— begin —
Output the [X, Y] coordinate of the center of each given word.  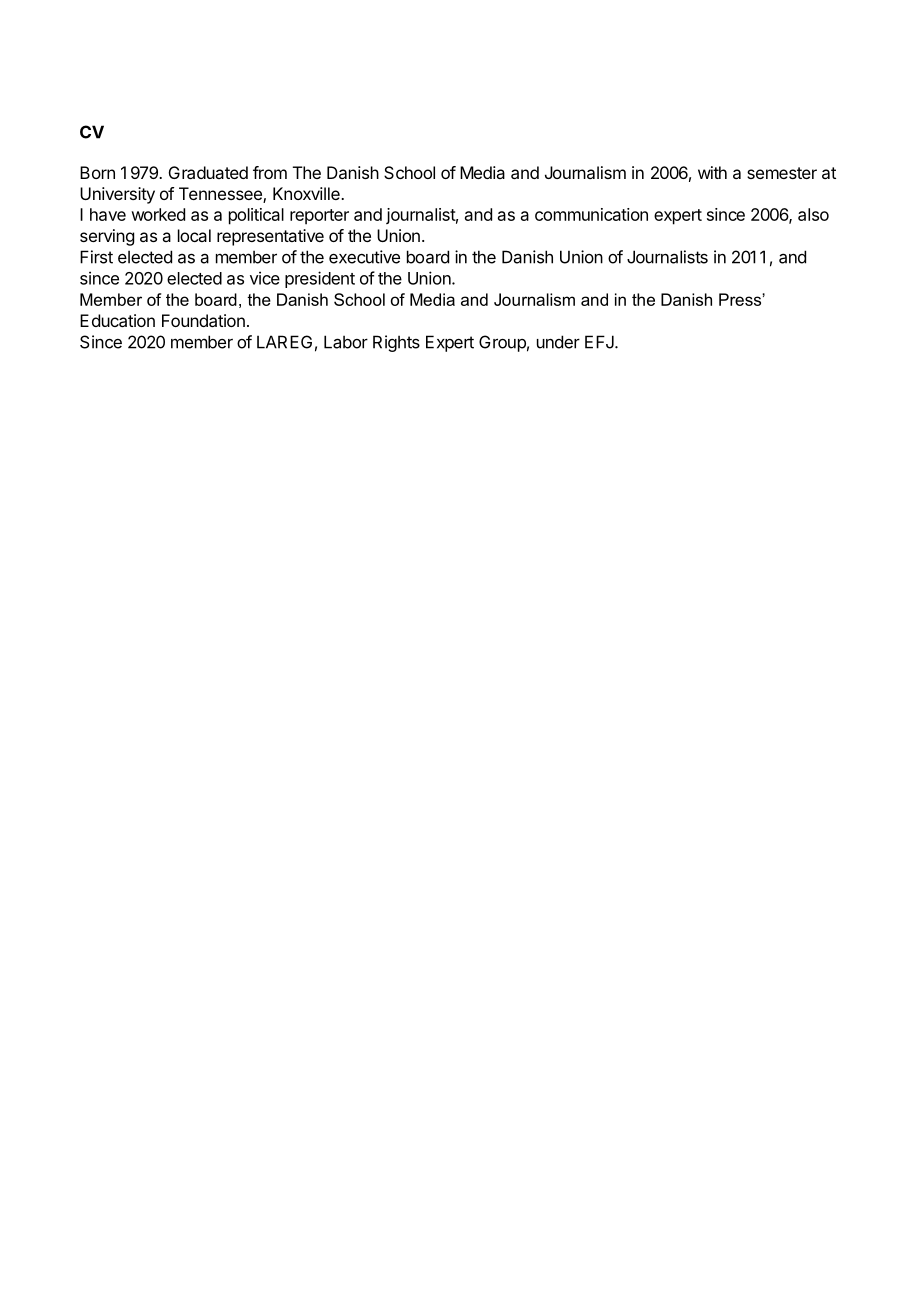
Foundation [203, 320]
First [96, 257]
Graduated [208, 172]
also [813, 214]
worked [158, 214]
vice [265, 278]
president [320, 279]
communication [591, 214]
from [270, 172]
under [558, 342]
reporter [319, 217]
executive [364, 257]
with [712, 172]
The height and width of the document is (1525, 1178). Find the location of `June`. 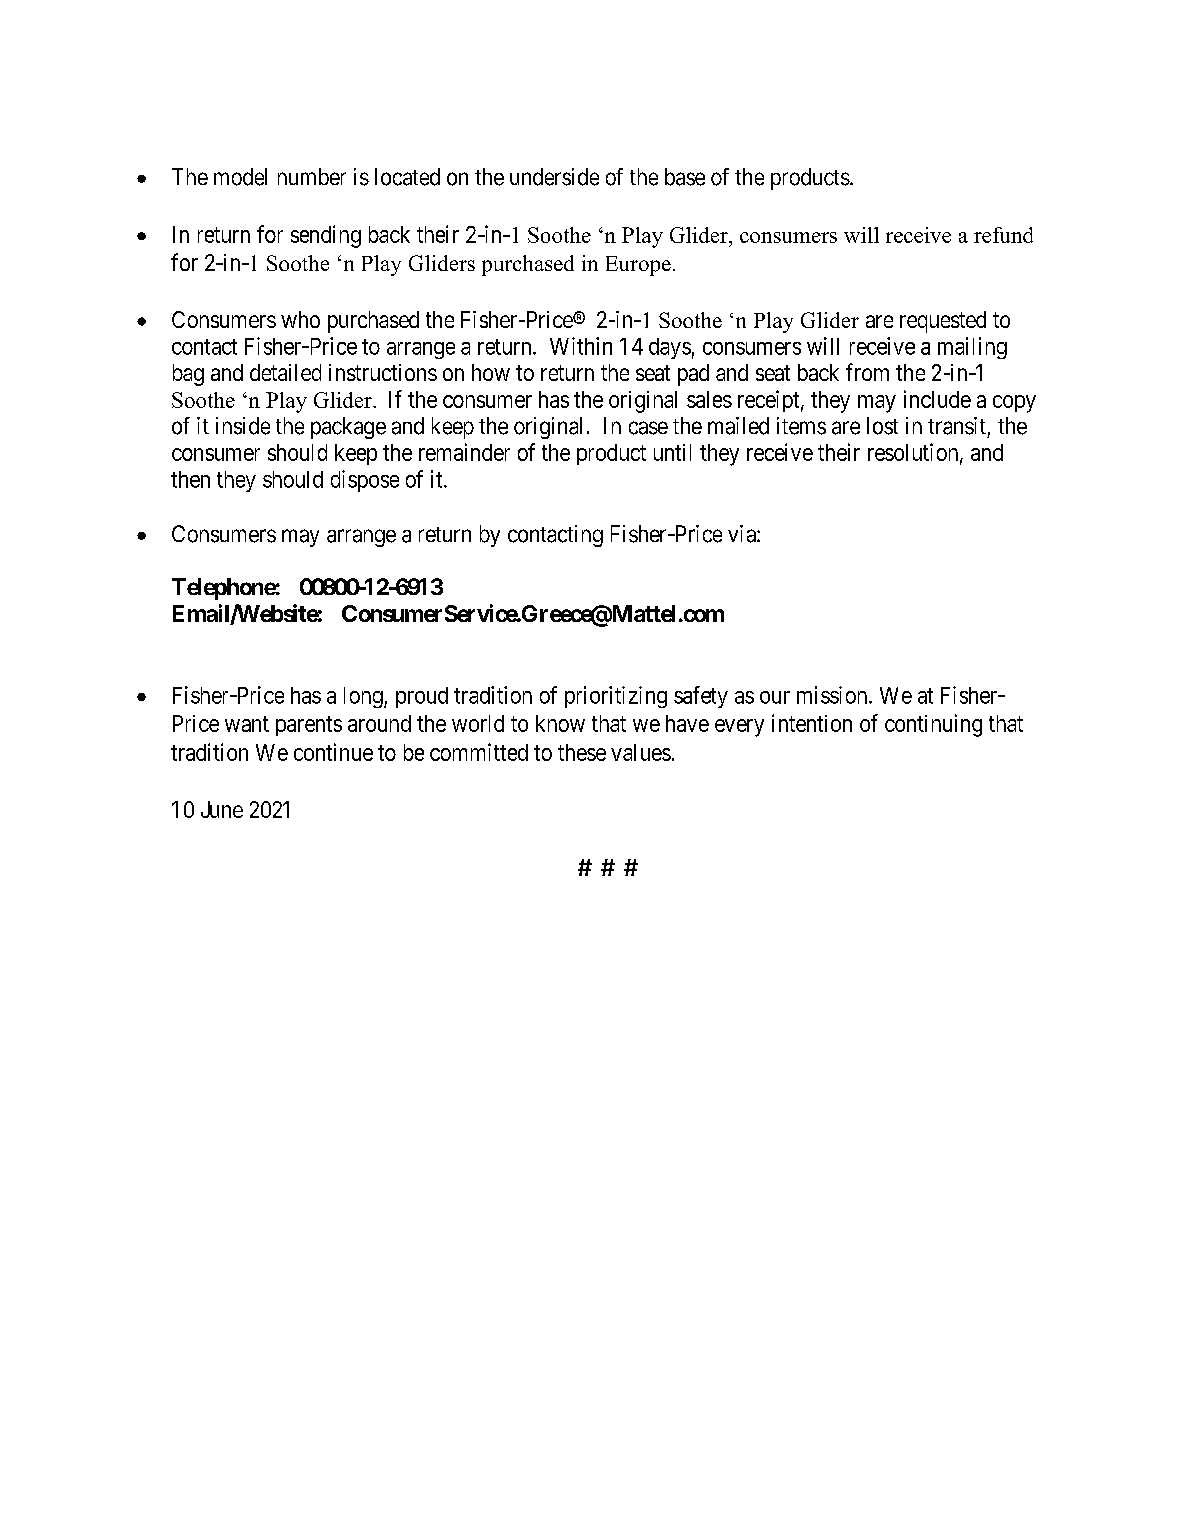

June is located at coordinates (222, 809).
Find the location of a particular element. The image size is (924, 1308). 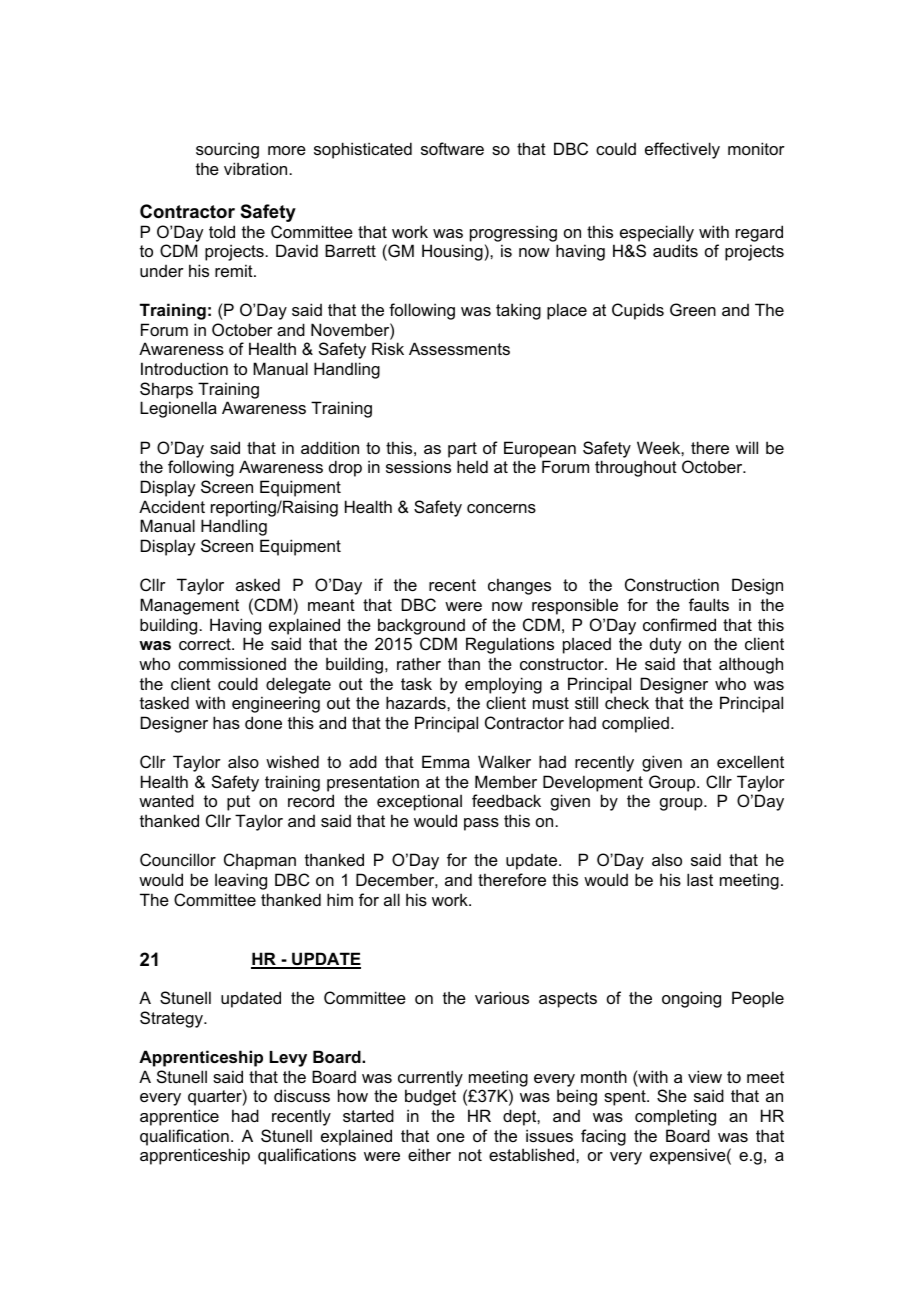

discuss is located at coordinates (302, 1095).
— end —
→ **Exercise requirements**
Could you express the lines above as a JSON list of strings, one string per line, with blank lines skipped and the pictures left out?

→ **Result of this task**
[
  "Output the [X, Y] coordinate of the center of each given word.  ",
  "Foundation [203, 320]",
  "First [96, 257]",
  "Graduated [208, 172]",
  "also [813, 214]",
  "worked [158, 214]",
  "vice [265, 278]",
  "president [320, 279]",
  "communication [591, 214]",
  "from [270, 172]",
  "under [558, 342]",
  "reporter [319, 217]",
  "executive [364, 257]",
  "with [712, 172]",
  "The height and width of the document is (1525, 1178). Find the location of `June`. ",
  "June is located at coordinates (222, 809).",
  "Find the location of a particular element. The image size is (924, 1308). ",
  "discuss is located at coordinates (302, 1095)."
]